I've done some research, and I'm hoping someone can check me. My question was this:
Assume I have the function f(x) = \frac{(x-3)(x+2)}{(x-3)}, so it has removable discontinuity at x = 3. We remove that discontinuity with algebra: f(x) = \frac{(x-3)(x+2)}{(x-3)} = (x+2). BUT, the graph of the first function has a hole at x = 3, and the graph of the second function is continuous everywhere. How can they be "equal" if one has a hole and the other does not?
I think that this is the answer:
Because the original function is undefined at the point x = 3, we have to restrict the domain to \mathbb{R} \setminus 3. And when we manipulate that function with algebra, the final result, f(x) = (x + 2) is still using this restricted domain. So even though the function f(x) = (x+2) would not have a hole if the domain were all of \mathbb{R}, we are sort of "imposing" a hole at x = 3 by continuing to throw that point out of the domain.

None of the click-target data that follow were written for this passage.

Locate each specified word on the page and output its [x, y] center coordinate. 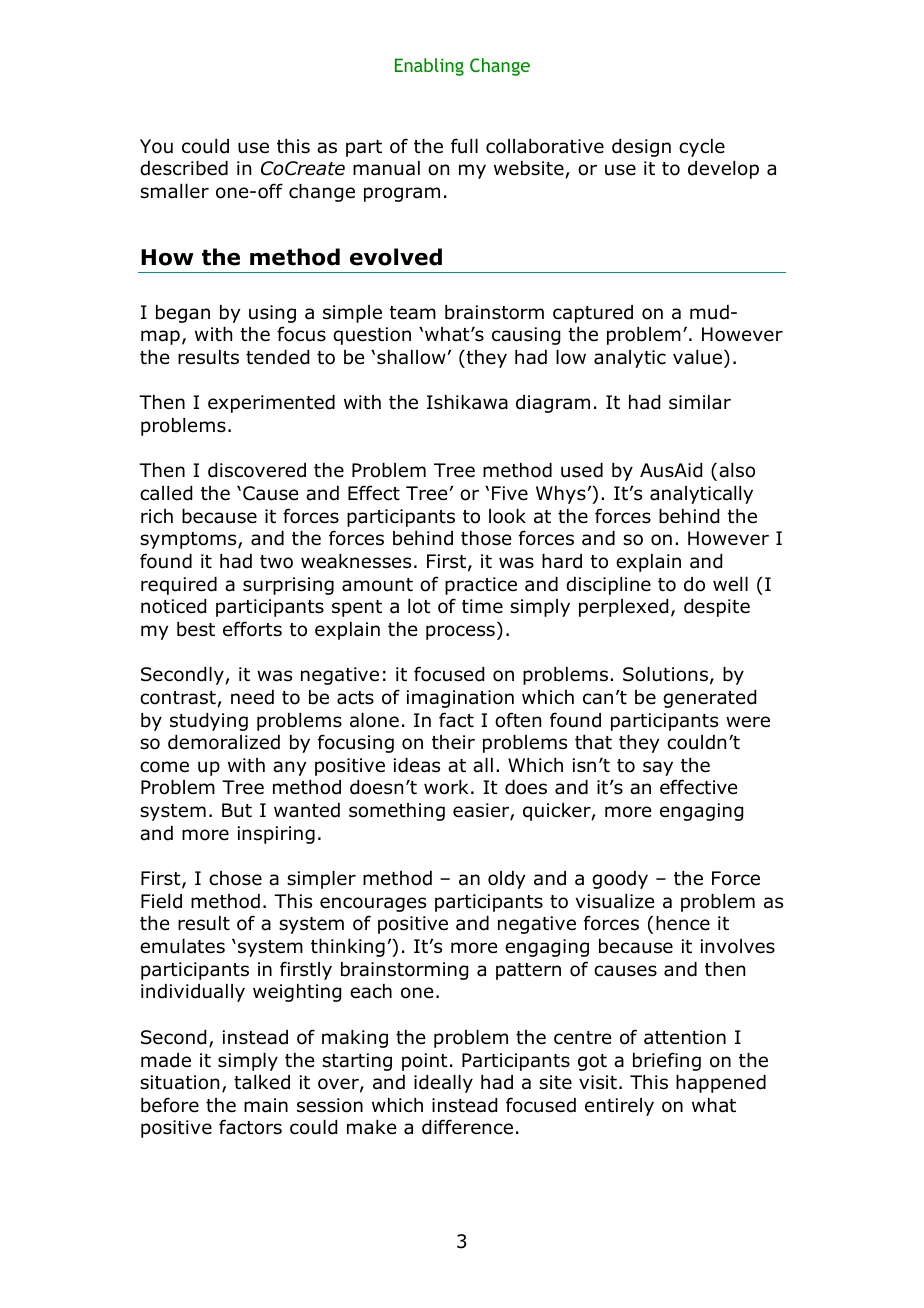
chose [235, 878]
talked [262, 1082]
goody [620, 880]
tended [277, 357]
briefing [667, 1061]
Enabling [429, 67]
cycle [702, 148]
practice [481, 586]
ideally [443, 1084]
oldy [506, 880]
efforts [252, 629]
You [156, 146]
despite [717, 608]
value [699, 357]
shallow [411, 357]
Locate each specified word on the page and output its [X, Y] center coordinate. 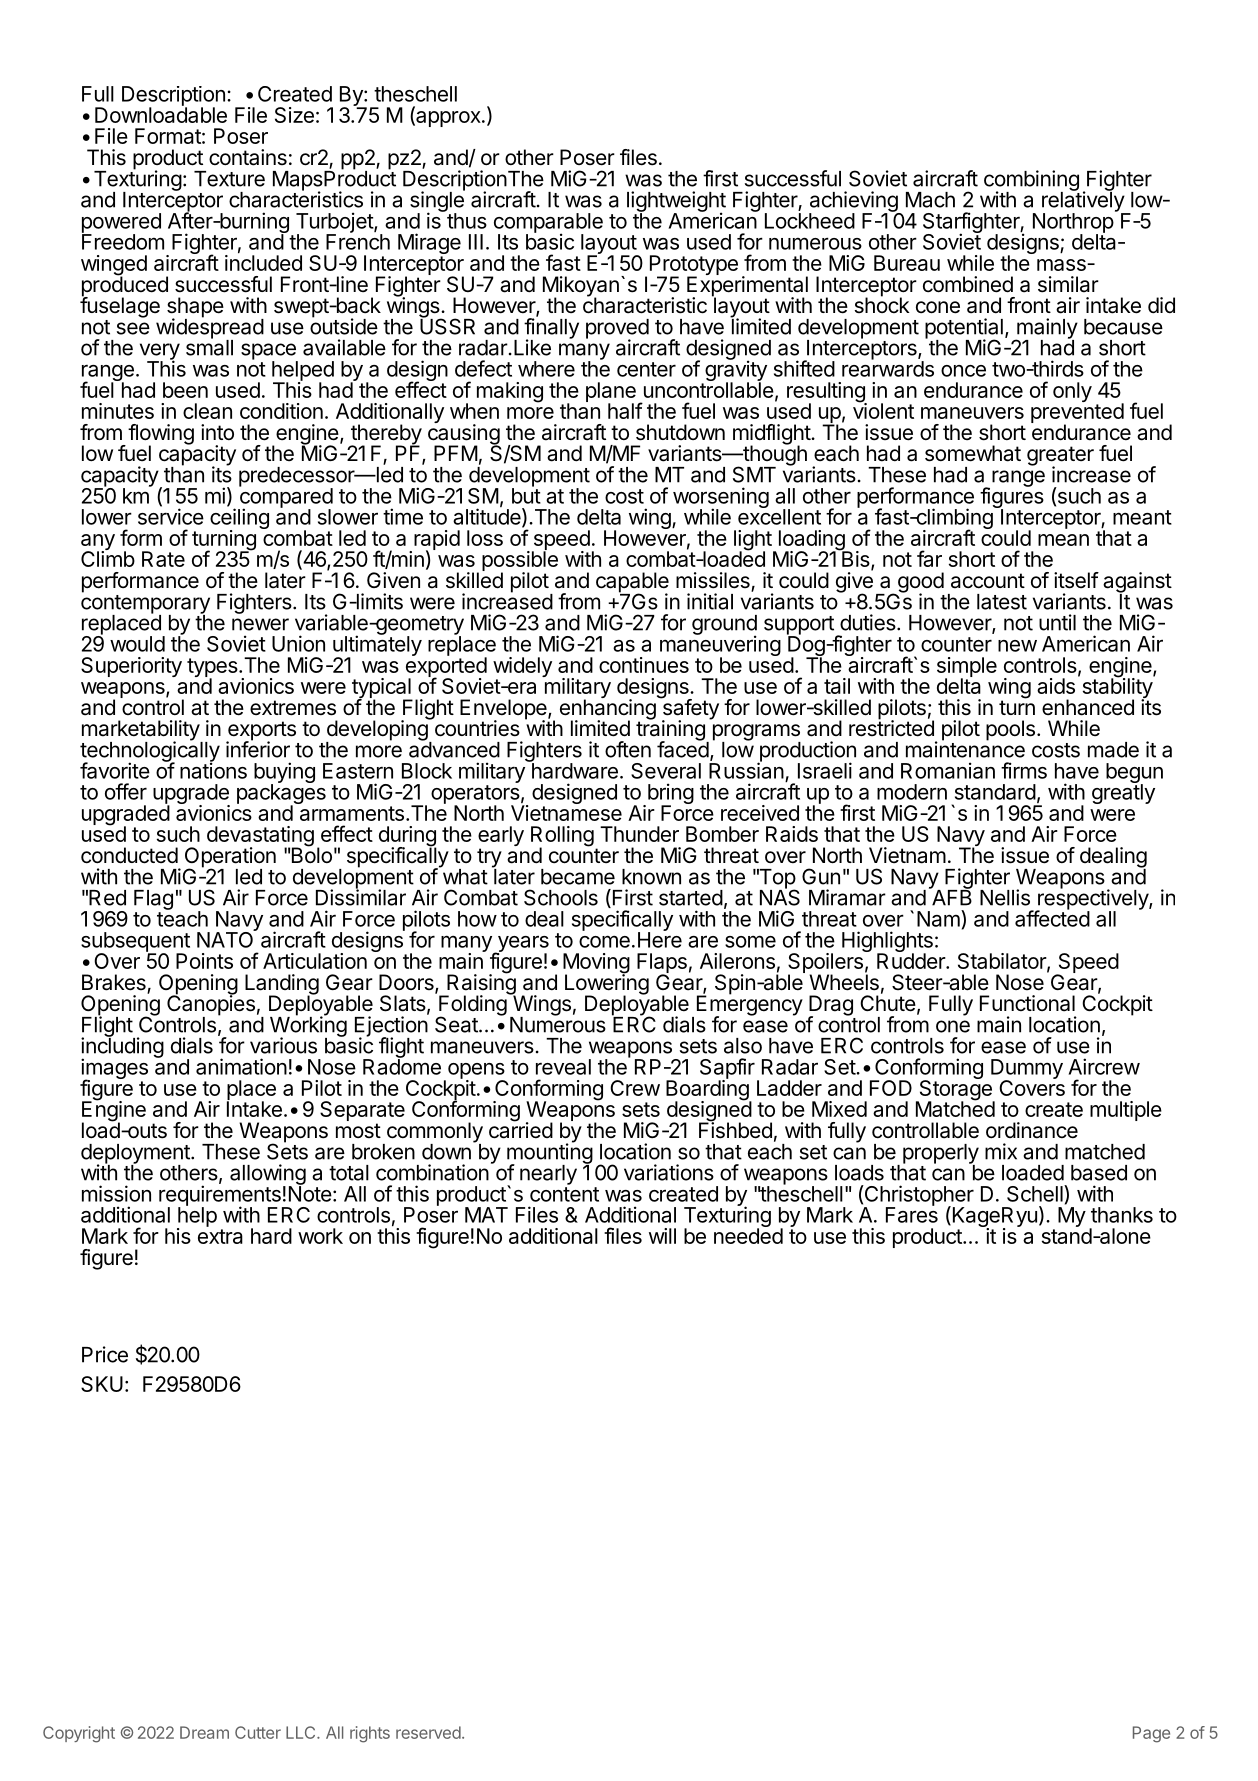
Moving [596, 964]
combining [1031, 181]
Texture [229, 179]
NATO [226, 939]
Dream [204, 1732]
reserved [428, 1732]
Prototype [694, 266]
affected [1052, 918]
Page [1151, 1734]
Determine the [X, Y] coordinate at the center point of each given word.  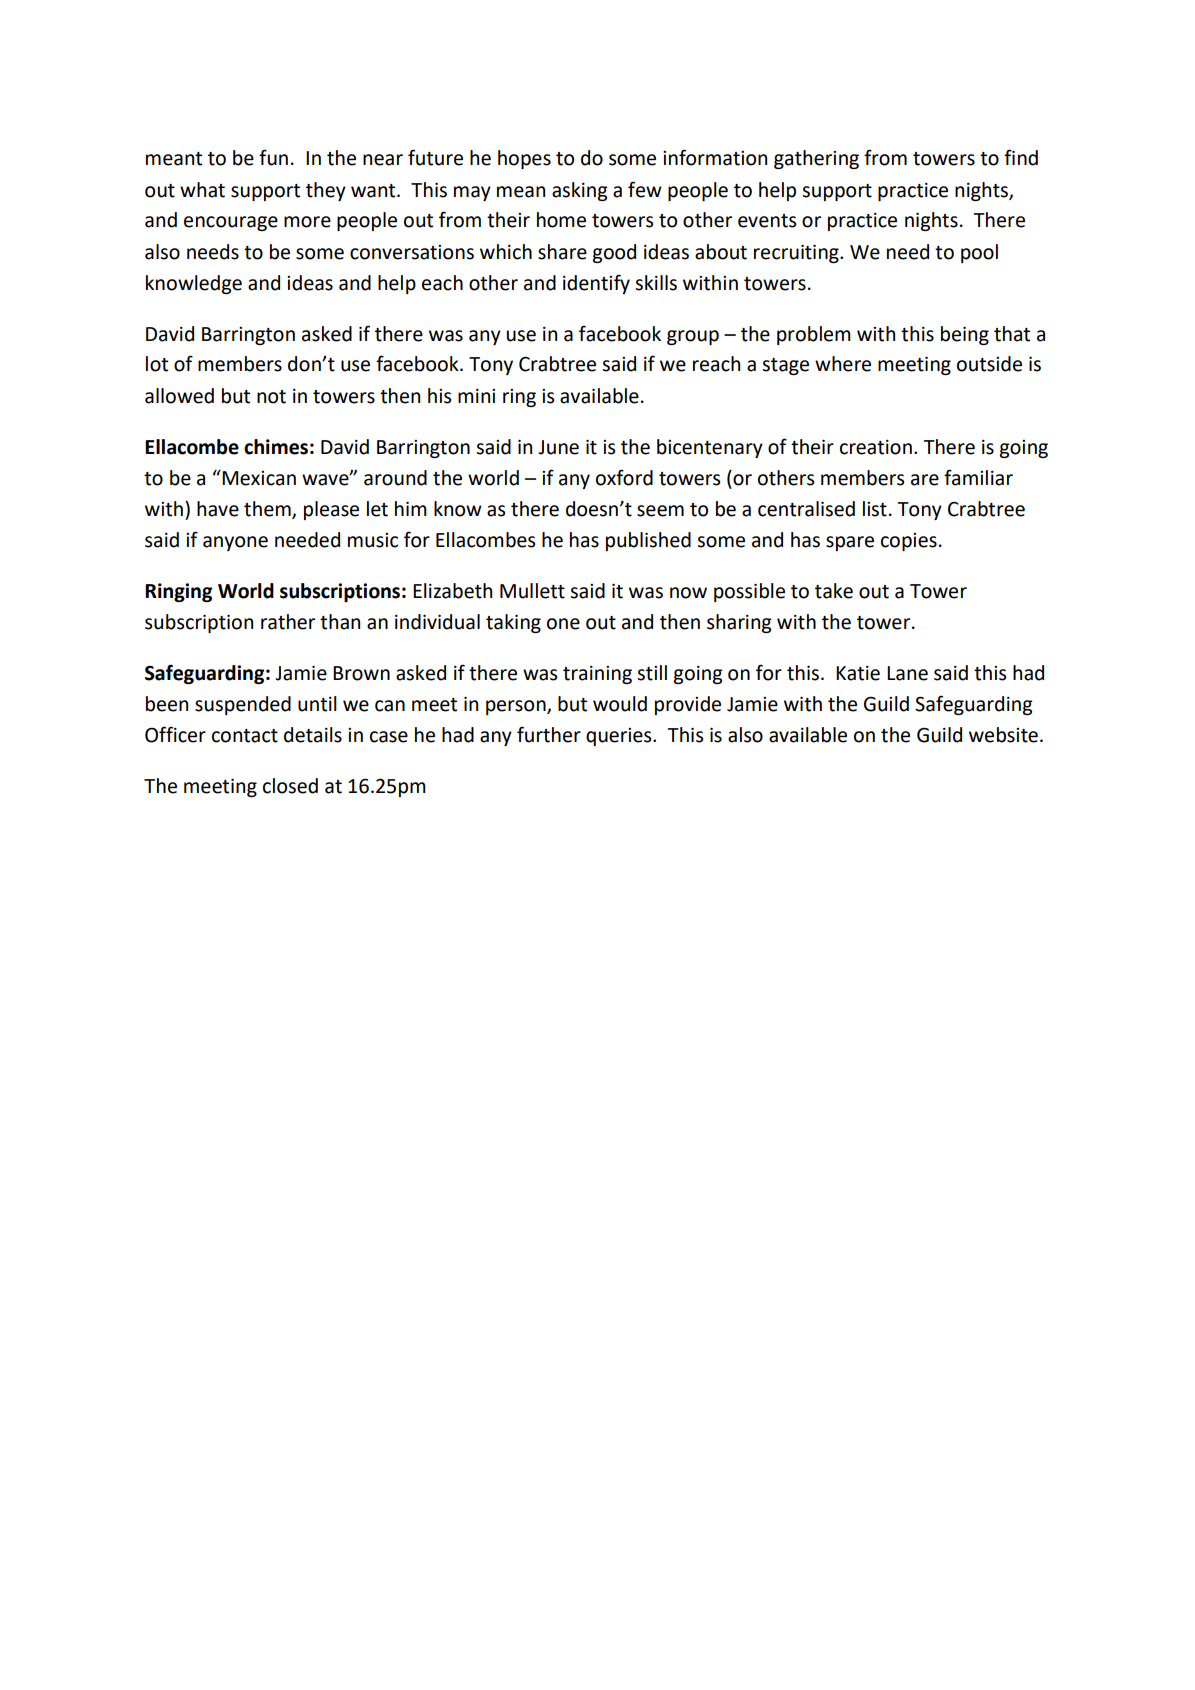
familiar [978, 477]
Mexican [259, 478]
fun [273, 157]
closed [290, 786]
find [1021, 157]
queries [620, 737]
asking [580, 191]
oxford [624, 477]
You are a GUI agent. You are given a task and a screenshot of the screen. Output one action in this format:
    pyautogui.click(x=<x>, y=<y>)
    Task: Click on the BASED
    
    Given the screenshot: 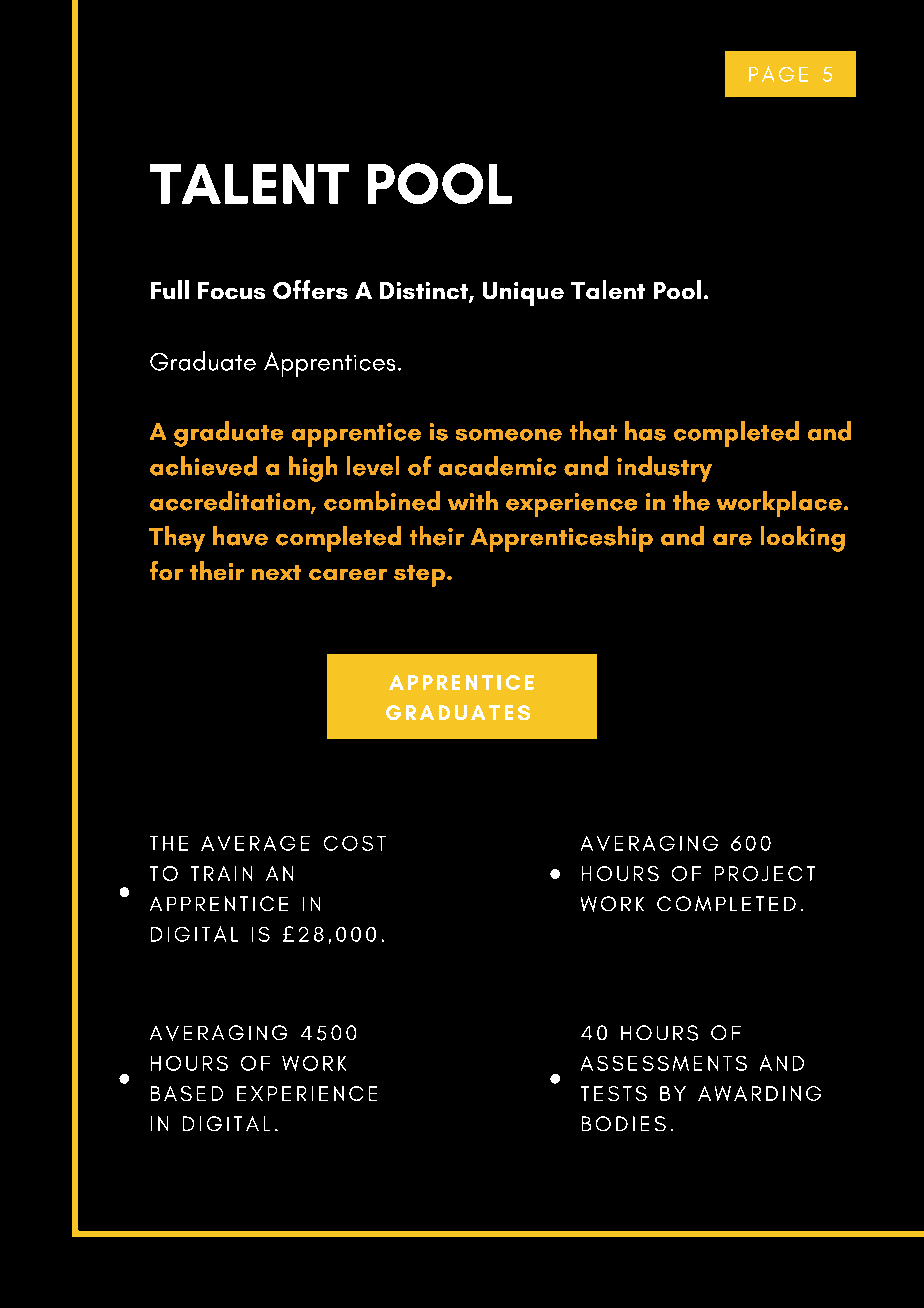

And then just to close the loop: Removing the removable discontinuity is useful because it allows us to "pretend" that we're working with a function that is everywhere continuous, which helps us easily find the limit. But the reality is that the function f(x) = (x +2) is actually NOT continuous everywhere when we restrict the domain by throwing out the point 3. Or am I now taking things too far?
Thanks in advance!
EDIT: For anyone coming across this in the future, in addition to the excellent answers below, I also found this other question about the continuity of functions with removable discontinuities helpful.